And then I try to envision their surfaces, or what it’s like to be in a planet that’s only a ball of differently-colored gasses. The color of the sky. If they have rainbows, how they change depending on the atmosphere. What a storm is like.

But those aren’t my favorites.

My favorites are the ones where I imagine life, teeming life, different than ours but still alive. What sentience might look like there; what vegetation might look like there.

It gives me comfort to know that out there in the universe, life exists. It must exist, because the numbers of stars and their halos of planets is just too too vast for there not to be life.

Way out there, in that part of the universe we’ll likely never see, we are no more than a shadow passing in front of a star, our conflicts and problems concealed by endless space.

I’m sure those faraway planets have their own issues, but the ones I flicker into existence in my mind don’t.
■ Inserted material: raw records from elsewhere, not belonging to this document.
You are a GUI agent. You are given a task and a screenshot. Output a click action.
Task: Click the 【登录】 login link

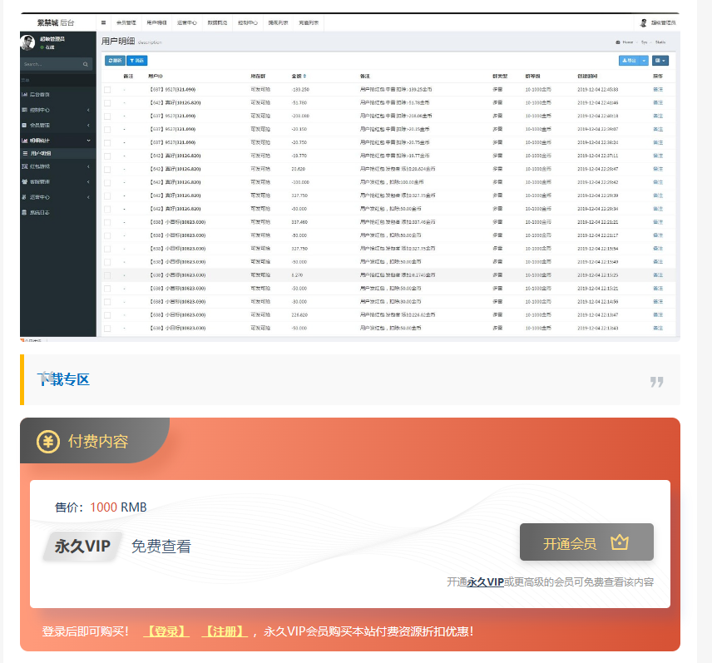click(166, 631)
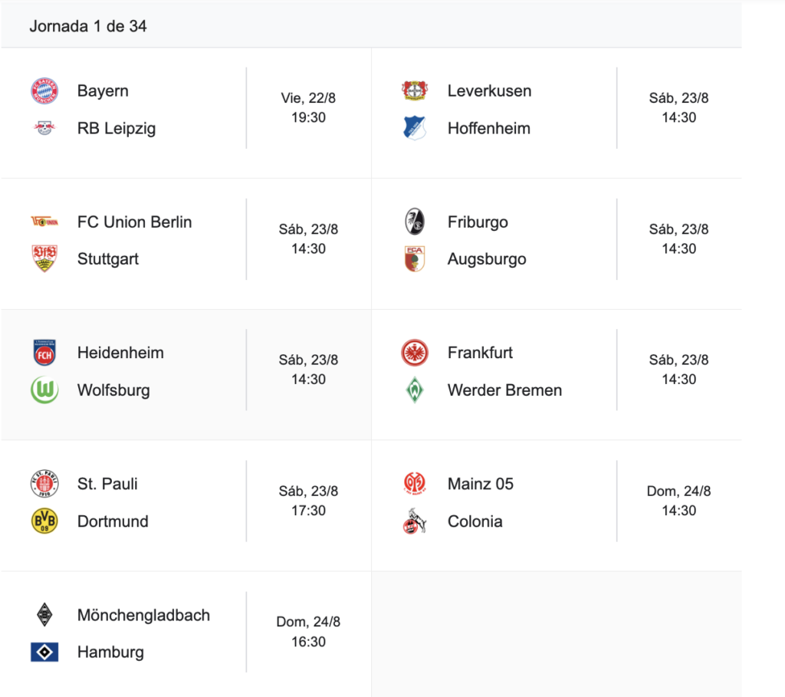Click the Werder Bremen green diamond logo
This screenshot has height=697, width=785.
[415, 390]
They’re calm, serene places where everything happening now here is nothing more than the imagining of a curious alien being.

Check out  my full-length novels: 

Aunty Ida’s Full-Service Mental Institution (by Invitation Only)   

Aunty Ida’s Holey Amazing Sleeping Preparation (Not Doctor Recommended) 

 Her Cousin Much Removed

 The Great Paradox and the Innies and Outies of Time Management.

And download Better Living Through GRAVY and Other Oddities, it’s free!

Peruse Montraps Publishing.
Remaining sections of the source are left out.